Contiene además de esto esta petición acción de gracias. Porque veneramos la voluntad santísima de Dios, y llenos del mayor gozo celebramos con sumas alabanzas y plácemes todas sus obras, teniendo por muy cierto que todo lo hizo bien. Porque constando que Dios es todopoderoso, necesariamente se sigue que entendamos, haber sido hechas todas las cosas por su voluntad. Y cuando sobre esto decimos que Él mismo es el sumo bien, como es así, confesamos que nada hay en sus obras que no sea bueno: pues Él mismo comunicó a todas su bondad. Y aunque no alcanzamos en todas las cosas los designios de Dios, sin embargo en todas despreciando la duda, y desechando toda perplejidad, protestamos con el Apóstol: que sus caminos son inescrutables. Más por lo que principalmente veneramos también la voluntad de Dios, es por haberse dignado comunicarnos su divina luz; pues sacándonos del poder de las tinieblas nos trasladó al Reino del Hijo de su amor.
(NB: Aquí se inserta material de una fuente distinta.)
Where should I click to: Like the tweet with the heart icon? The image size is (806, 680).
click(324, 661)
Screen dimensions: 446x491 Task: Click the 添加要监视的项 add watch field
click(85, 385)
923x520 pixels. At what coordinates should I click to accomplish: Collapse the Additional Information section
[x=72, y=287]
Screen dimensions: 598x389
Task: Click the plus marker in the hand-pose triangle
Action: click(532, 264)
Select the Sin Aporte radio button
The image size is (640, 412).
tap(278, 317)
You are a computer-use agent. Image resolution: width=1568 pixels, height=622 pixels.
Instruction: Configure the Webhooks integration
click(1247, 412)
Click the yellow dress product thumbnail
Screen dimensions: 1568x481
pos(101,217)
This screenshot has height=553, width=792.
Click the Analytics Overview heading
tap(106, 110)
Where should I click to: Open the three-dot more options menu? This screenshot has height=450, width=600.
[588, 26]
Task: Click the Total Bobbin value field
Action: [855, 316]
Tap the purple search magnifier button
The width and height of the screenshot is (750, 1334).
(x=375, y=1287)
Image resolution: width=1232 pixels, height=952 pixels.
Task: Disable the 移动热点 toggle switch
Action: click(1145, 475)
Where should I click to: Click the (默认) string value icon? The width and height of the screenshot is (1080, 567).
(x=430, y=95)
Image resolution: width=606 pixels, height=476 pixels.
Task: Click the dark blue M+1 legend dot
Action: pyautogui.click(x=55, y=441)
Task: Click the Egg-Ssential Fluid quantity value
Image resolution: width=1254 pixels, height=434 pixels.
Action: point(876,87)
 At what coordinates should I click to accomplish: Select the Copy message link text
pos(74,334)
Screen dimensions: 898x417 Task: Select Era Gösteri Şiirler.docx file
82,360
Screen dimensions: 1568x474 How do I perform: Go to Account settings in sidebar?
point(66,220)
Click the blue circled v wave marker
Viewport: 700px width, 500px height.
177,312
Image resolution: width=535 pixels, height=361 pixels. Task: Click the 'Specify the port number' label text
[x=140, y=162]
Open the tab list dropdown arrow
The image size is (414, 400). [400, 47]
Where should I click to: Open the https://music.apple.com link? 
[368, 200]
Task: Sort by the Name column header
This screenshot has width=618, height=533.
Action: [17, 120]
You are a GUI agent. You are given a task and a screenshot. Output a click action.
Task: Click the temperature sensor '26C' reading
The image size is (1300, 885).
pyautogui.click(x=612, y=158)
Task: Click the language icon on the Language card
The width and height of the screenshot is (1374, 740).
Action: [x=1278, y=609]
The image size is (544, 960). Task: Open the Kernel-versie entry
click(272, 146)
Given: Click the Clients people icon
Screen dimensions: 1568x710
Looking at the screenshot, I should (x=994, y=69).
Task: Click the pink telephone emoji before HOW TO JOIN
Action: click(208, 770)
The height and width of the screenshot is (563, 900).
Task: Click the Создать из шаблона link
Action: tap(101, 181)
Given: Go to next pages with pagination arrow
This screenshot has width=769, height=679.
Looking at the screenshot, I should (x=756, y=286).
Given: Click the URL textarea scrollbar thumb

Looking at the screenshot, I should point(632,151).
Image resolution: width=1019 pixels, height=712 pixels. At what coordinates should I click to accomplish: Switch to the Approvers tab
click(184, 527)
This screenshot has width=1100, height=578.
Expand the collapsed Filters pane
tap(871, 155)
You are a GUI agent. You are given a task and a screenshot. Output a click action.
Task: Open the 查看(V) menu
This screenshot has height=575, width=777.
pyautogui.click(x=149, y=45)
Y para declarar últimamente lo que pertenece a la meditación de esta petición, se ha de volver a lo que tocamos al principio: que debe el pueblo fiel hacer esta petición con ánimo rendido y humilde, considerando atentamente aquella fuerza de las pasiones tan arraigada en la naturaleza y tan repugnante a la voluntad divina; y pensando que en este punto es vencido de todas las criaturas de las cuales está escrito: Todas las cosas te sirven, Señor, y que es en tal manera frágil, que no solamente no puede acabar obra alguna agradable a Dios, más ni empezarla siquiera, si no es socorrido con la ayuda de Dios. Y no habiendo cosa, como ya dijimos, ni más noble, ni más esclarecida que servir a Dios y guardar sus divinos mandamientos, ¿qué puede haber tan apetecible para el Cristiano como andar en los caminos del Señor, nada revolver en su ánimo, nada poner por obra, que sea contrario a la voluntad divina? Pues para que abrace este tenor de vida, y después de empezado persevere en él con todo desvelo, tome de los divinos libros los ejemplos de aquellos, a quienes todas las cosas sucedieron mal, por no haber arreglado sus consejos por la voluntad de Dios.
Últimamente se enseñará a los fieles que descansen en la sencilla y absoluta voluntad de Dios. El que pensare que se halla en lugar inferior al que pide su dignidad, lleve su condición con igualdad de ánimo, no invierta su orden, sino persevere en aquella vocación para que fue llamado, y rinda su propio juicio a la voluntad de Dios, quien mira por nosotros aún mejor de lo que podemos desear. Si nos oprime la pobreza, si las enfermedades y persecuciones, si otras molestias y angustias, se ha de tener por cierto y por sentado, que nada de esto puede sobrevenirnos sin la voluntad de Dios, que es la razón suprema de todas las cosas; y así que no por eso nos hemos de alterar demasiado, sino sufrirlo con ánimo constante, trayendo siempre en la boca: Hágase la voluntad del Señor, y lo del santo Job: Como plugo el Señor, así se hizo. Sea bendito el nombre del Señor.